The agency stated that selling the weapons to Qatar would improve the national security of the US “by helping to improve the security of a friendly country.”

It continued:

“Qatar is an important force for political stability and economic progress in the (Gulf) region. This proposed sale will provide Qatar with military capabilities to protect its naval forces and nearby oil/gas infrastructure from air and missile threats.”

It added that the missile sale “will not alter the basic military balance in the region.”

Arms buildup

However, questions about the region’s military balance have appeared to stall other arms deals involving Qatar and US firms.

Silent Eagle fighter jets
Silent Eagle fighter jets

For example, US ally Israel’s concerns about its “qualitative military edge” have reportedly been one of the factors holding up the sale of 36 F-35 fighter jets from Boeing to Qatar, although Reuters cited unnamed defense officials last week as saying a deal is imminent.

Qatar has been rapidly building up its weapons arsenal in recent years, ordering billions of dollars worth of tanks, attack helicopters, warships, artillery and coastal battery systems.

The Raytheon deal includes two variations of the company’s RIM-116C rolling airframe missiles, which rotate in the air like a bullet fired from a gun.

The US Navy describes the weapons as a “high-firepower, low-cost, self-defense system against anti-ship cruise missiles … and asymmetric air and surface threats.”

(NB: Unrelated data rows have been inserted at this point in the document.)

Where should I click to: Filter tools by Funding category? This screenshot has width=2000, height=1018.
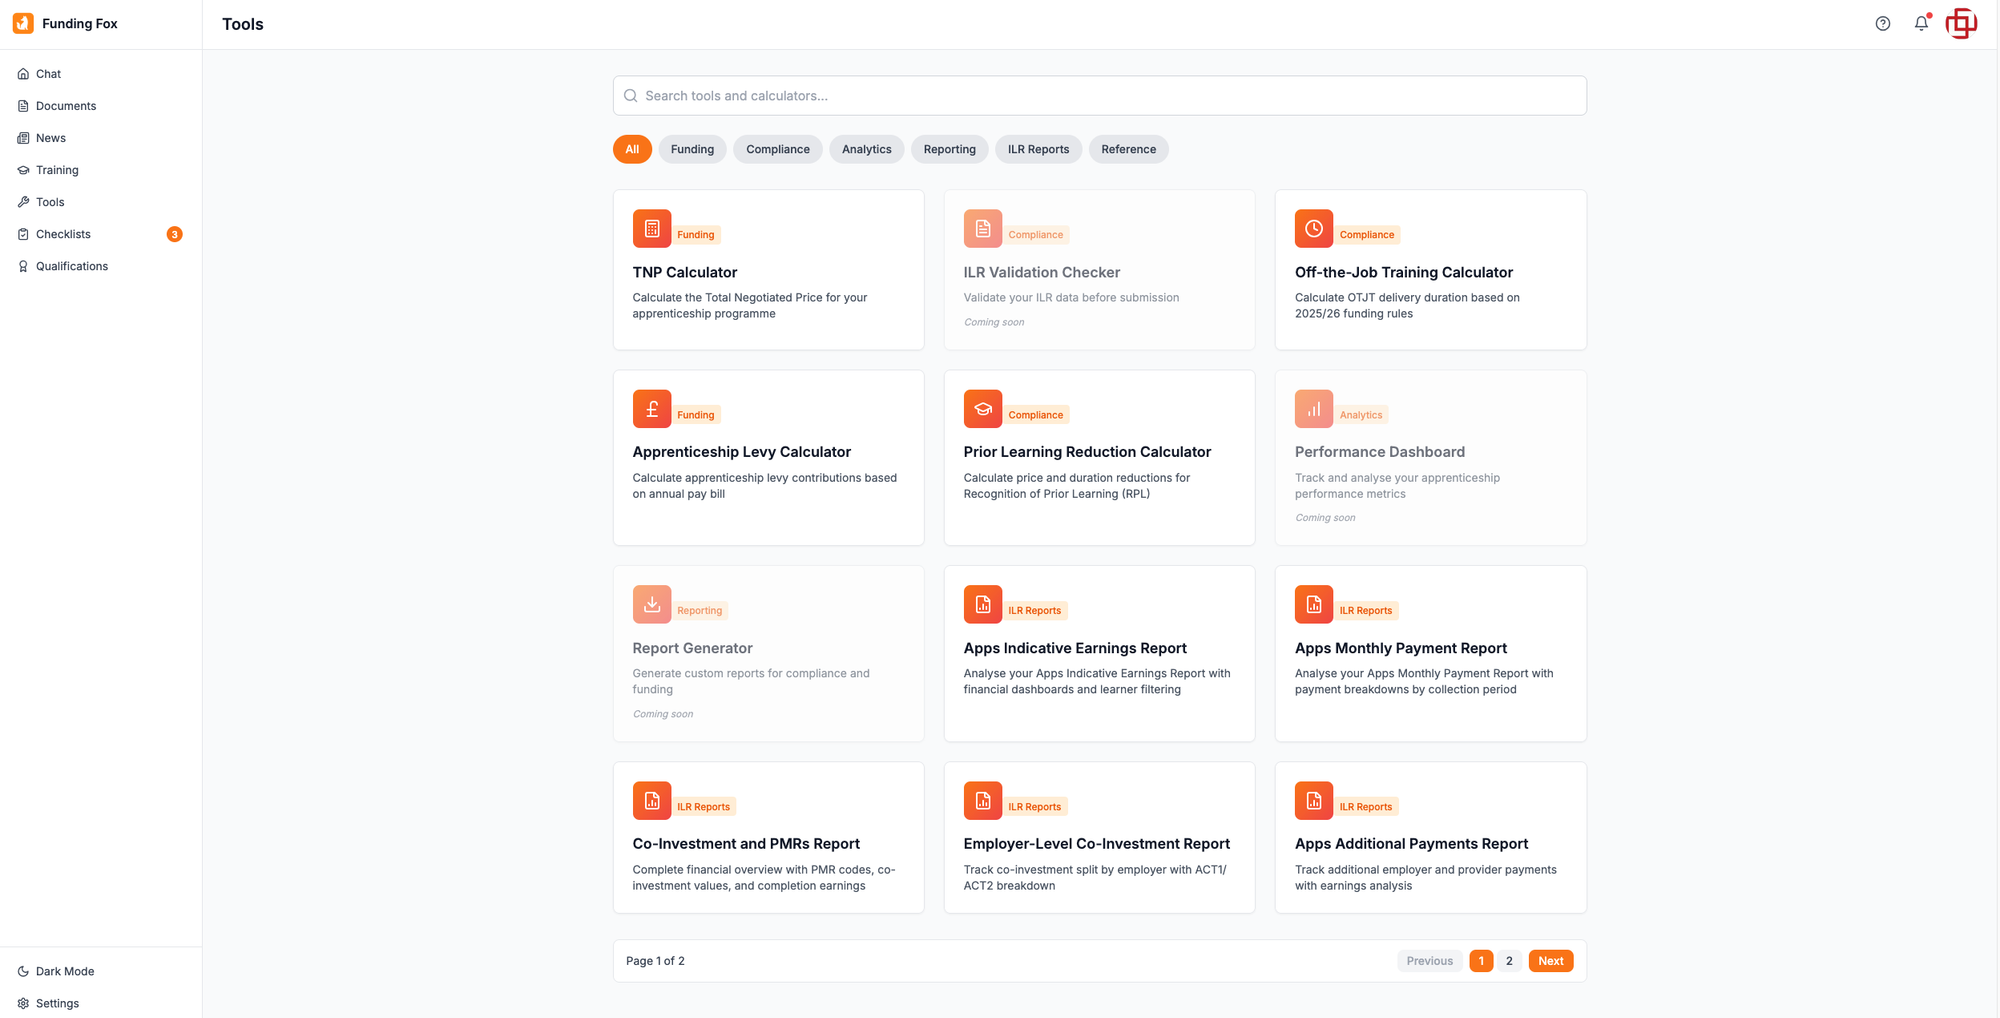692,149
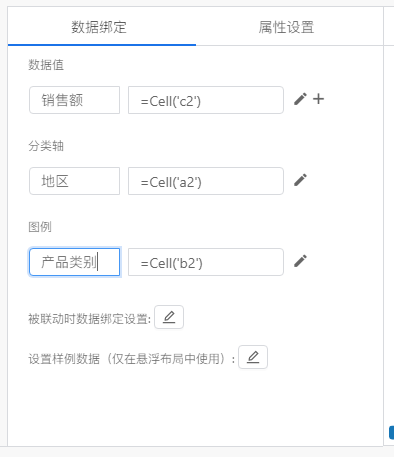This screenshot has height=457, width=394.
Task: Open the 属性设置 tab
Action: 286,27
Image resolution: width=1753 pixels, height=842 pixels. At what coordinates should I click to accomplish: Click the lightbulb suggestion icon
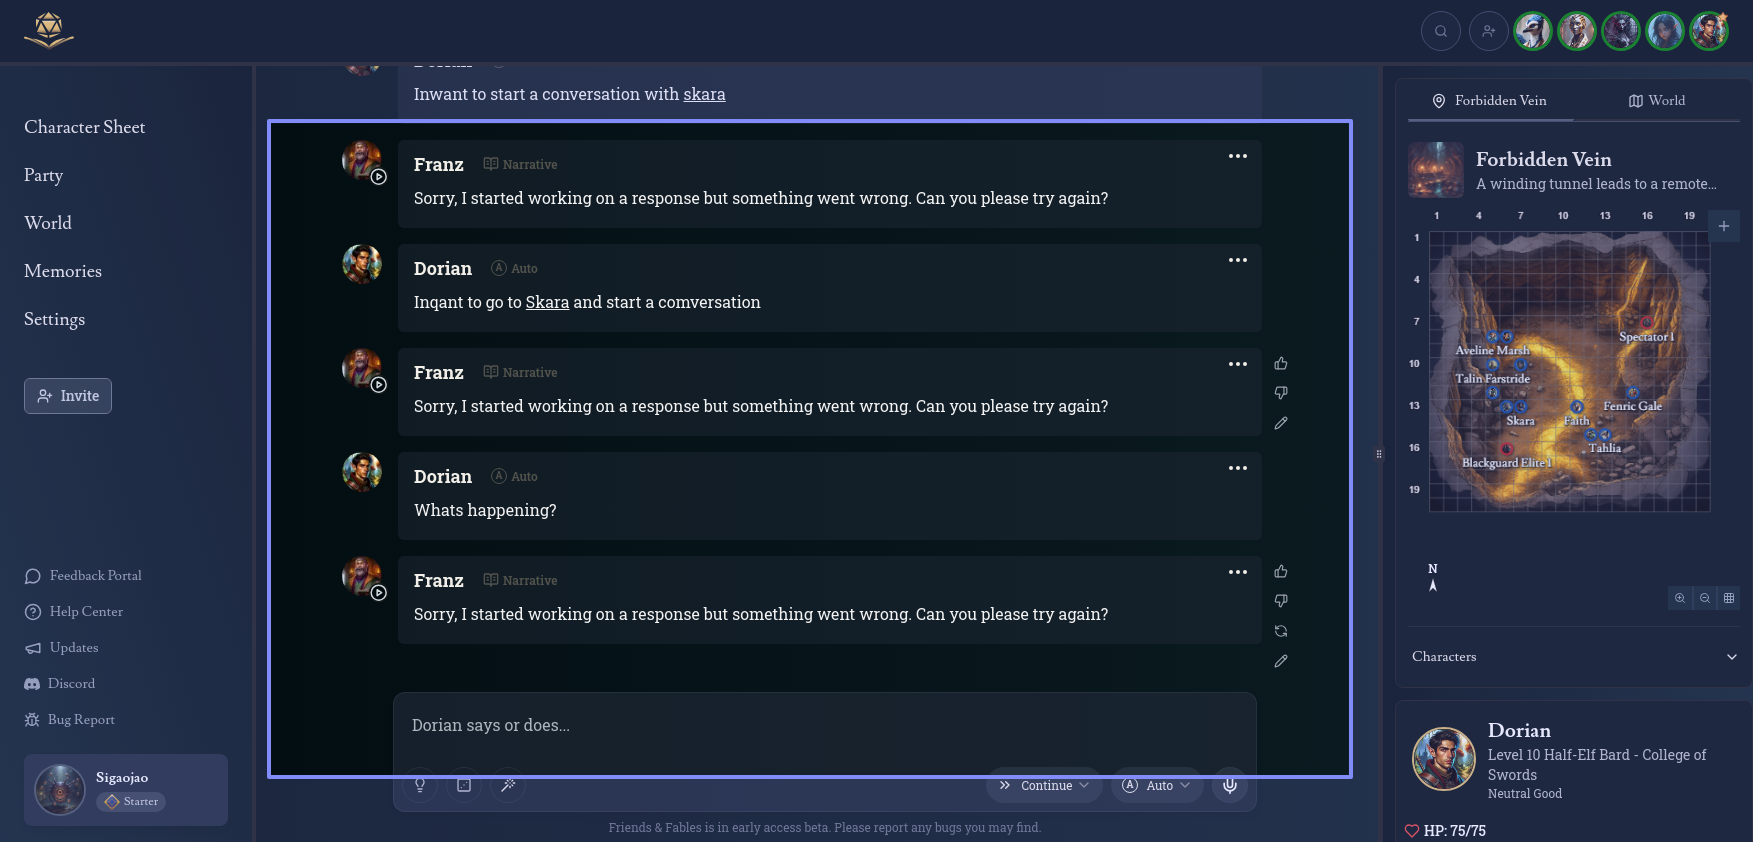coord(420,785)
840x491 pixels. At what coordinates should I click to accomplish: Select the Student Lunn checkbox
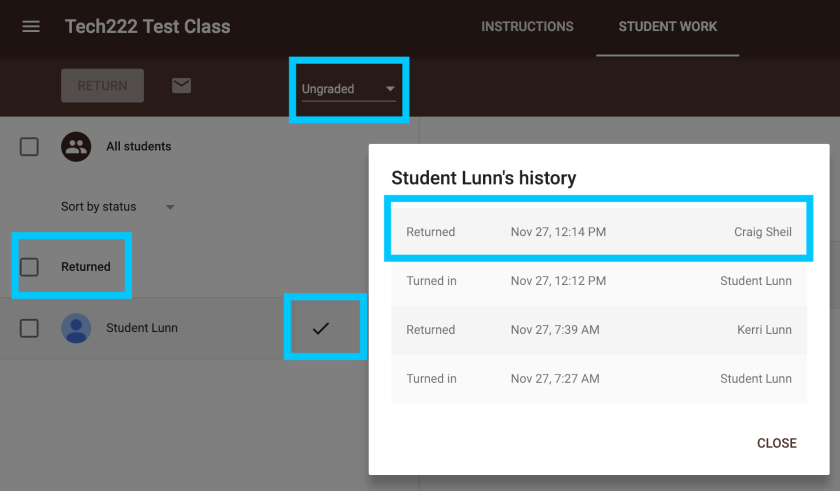click(x=30, y=328)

The State Department’s approval of the deal came shortly after US President Barack Obama met GCC leaders in Riyadh last week in a visit many interpreted as an effort to shore up the relationship between the US and the Gulf states.

According to the US Defense Security Cooperation Agency, Congress would have to pass legislation prohibiting or modifying the proposed sale in order for the deal to be blocked.